Na verdade, a violência aqui é
muito mais social. Os personagens não estão “quebrados” porque perderam alguém.
Os traumas são muito mais pesados e enraizados. Temos guerra, tráfico humano,
exploração sexual infantil, violência doméstica, corrupção... Sem a intenção de
dar respostas vazias sobre as chagas sociais citadas acima, Ramsey “brinca” de
fazer cinema ao, quase sempre em ‘insights’ visuais
angustiantes, estabelecer a dor dos seus personagens. A realidade, aqui, é
impiedosa e não escolhe idade. Logo cedo Joe, o mercenário, e Nina, a
resgatada, se acostumaram a enxergar o pior do ser humano. Unidos pelos seus
traumas, os dois criam um laço quase que instantâneo aos olhos do público, o
que só impulsiona o senso de urgência da trama. Um predicado, obviamente,
valorizado pela soberba performance de Joaquin Phoenix, que, num dos melhores
trabalhos da sua carreira, cria um anti-herói recheado de nuances sentimentais.
Um homem ora amoroso, ora frio. Ora hostil, ora piedoso. Ora instável, ora
obstinado. Uma figura no limite da razão que, graças a complexidade narrativa
de Ramsey, protagoniza algumas das sequências mais poderosas dos últimos anos. Uma
cena deste filme, em especial, é de uma beleza improvável e desconcertante.
Como se ali, e só ali, pudéssemos realmente enxergar a índole do homem
escondido em sua claustrofóbica casca. Impressiona, aliás, a capacidade da
diretora de, em meio a crueza das sequências mais agressivas, nos brindar com
alguns planos íntimos de rara sensibilidade, conseguindo investigar o estado de
espírito dos seus combalidos personagens com extrema profundidade e inegável
perícia visual. No fim, porém, a pergunta persiste. Como sobreviver a brutalidade
presente no nosso dia a dia...
Onde Assistir: Amazon Prime.
- Desobediência (2018)
Logo no seu brilhante monólogo de
abertura, uma reflexão poderosa sobre o que nos define enquanto ser humano,
Desobediência abraça a complexidade do tema proposto ao investigar as sequelas
causadas por uma relação homossexual numa comunidade de mentalidade retrógrada.
Fazendo um primoroso uso do elemento religioso e das rígidas tradições da
cultura judaica, o sensível diretor Sebastian Lelio reúne duas das melhores
atrizes em atividade na construção de um romance ambientado num cenário rígido,
lúgubre e repressor. De volta para casa para o velório do seu pai, um
respeitado rabino, a independente fotógrafa Ronit (Rachel Weisz) surge como a
ovelha perdida do rebanho, uma mulher empoderada incapaz de abaixar a cabeça
para os dogmas defendidos pelo seu progenitor. Do outro lado da equação está
Esti (Rachel McAdams), uma professora submissa que, com a fuga da sua melhor
amiga, decidiu casar com um aspirante à pastor (e velho amigo) Dovid
(Alessandro Nivola). A partir deste insinuante triângulo “sentimental”, Lelio
é comedido ao estabelecer a real conexão entre os personagens, os
motivos por trás de tamanho afastamento e o efeito causado por esta “presença”

=== SEÇÃO DE DADOS ===
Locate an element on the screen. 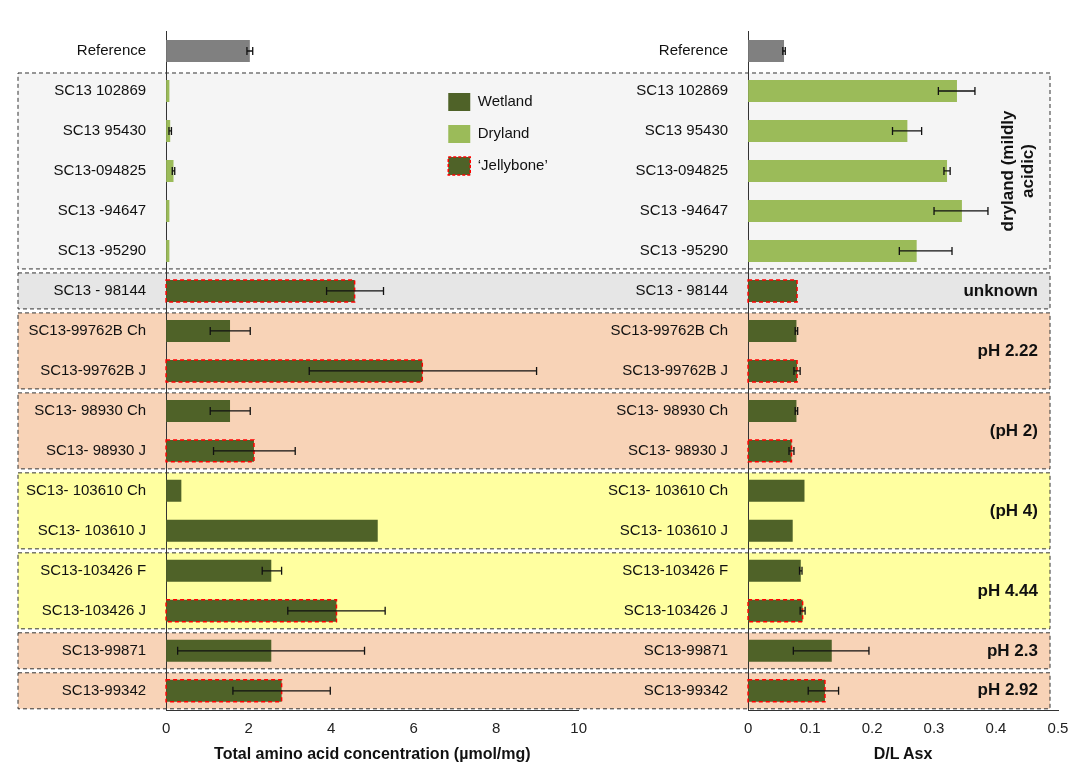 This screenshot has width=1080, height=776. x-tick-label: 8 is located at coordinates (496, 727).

---

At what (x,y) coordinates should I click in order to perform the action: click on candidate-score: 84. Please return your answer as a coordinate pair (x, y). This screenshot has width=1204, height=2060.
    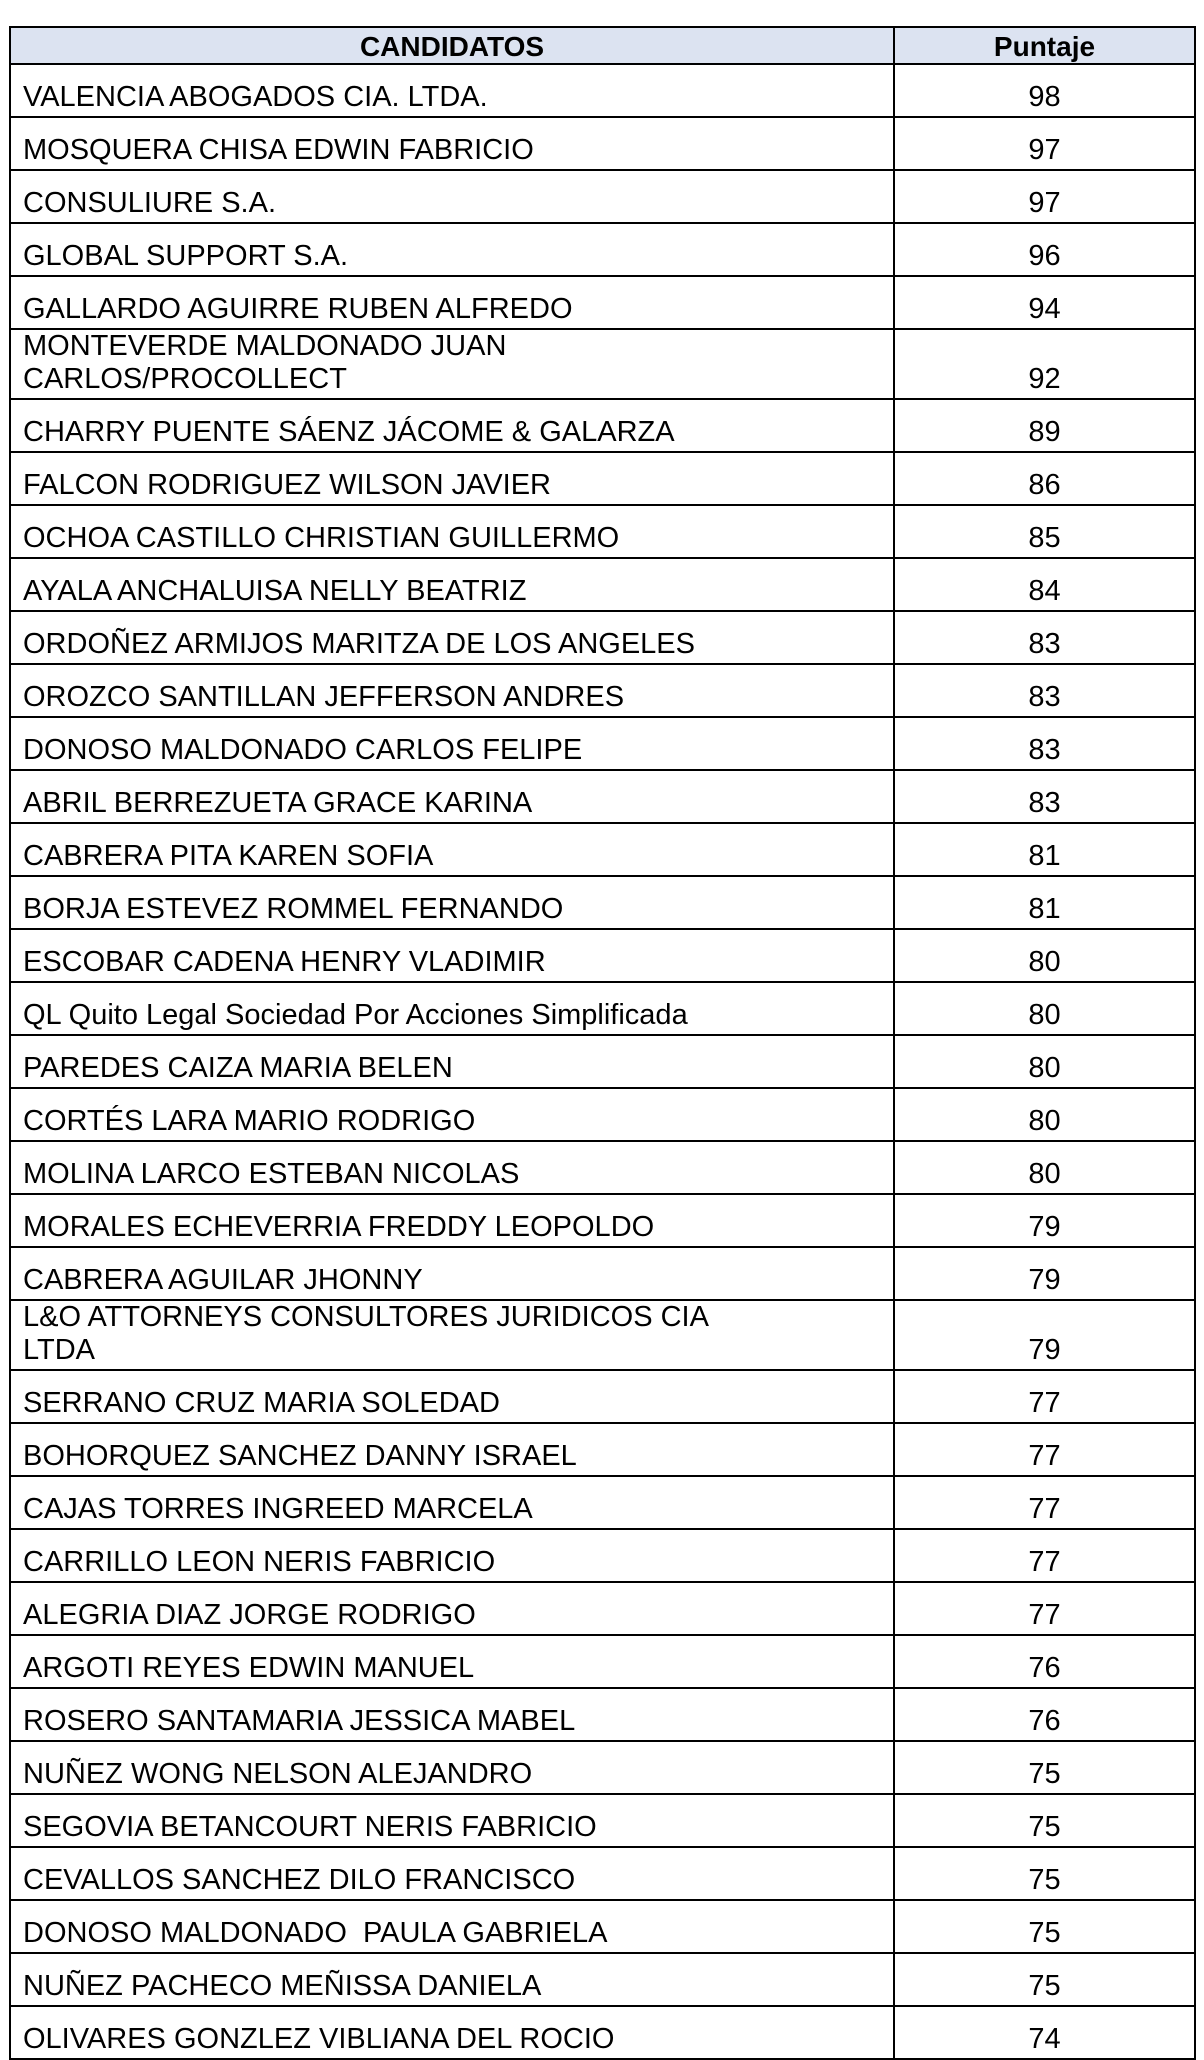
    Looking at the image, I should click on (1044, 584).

=== AÇÕES NECESSÁRIAS ===
1. Por favor, reproduza sem alterações a parte do trecho do texto que vai de "Os traumas são" até "de nuances sentimentais.".
2. Segundo o trecho do texto, por que Ronit volta para casa em Desobediência?

=== RESPOSTAS DO EXERCÍCIO ===
1.
Os traumas são muito mais pesados e enraizados. Temos guerra, tráfico humano,
exploração sexual infantil, violência doméstica, corrupção... Sem a intenção de
dar respostas vazias sobre as chagas sociais citadas acima, Ramsey “brinca” de
fazer cinema ao, quase sempre em ‘insights’ visuais
angustiantes, estabelecer a dor dos seus personagens. A realidade, aqui, é
impiedosa e não escolhe idade. Logo cedo Joe, o mercenário, e Nina, a
resgatada, se acostumaram a enxergar o pior do ser humano. Unidos pelos seus
traumas, os dois criam um laço quase que instantâneo aos olhos do público, o
que só impulsiona o senso de urgência da trama. Um predicado, obviamente,
valorizado pela soberba performance de Joaquin Phoenix, que, num dos melhores
trabalhos da sua carreira, cria um anti-herói recheado de nuances sentimentais.

2. Ela volta para o velório do seu pai, um respeitado rabino.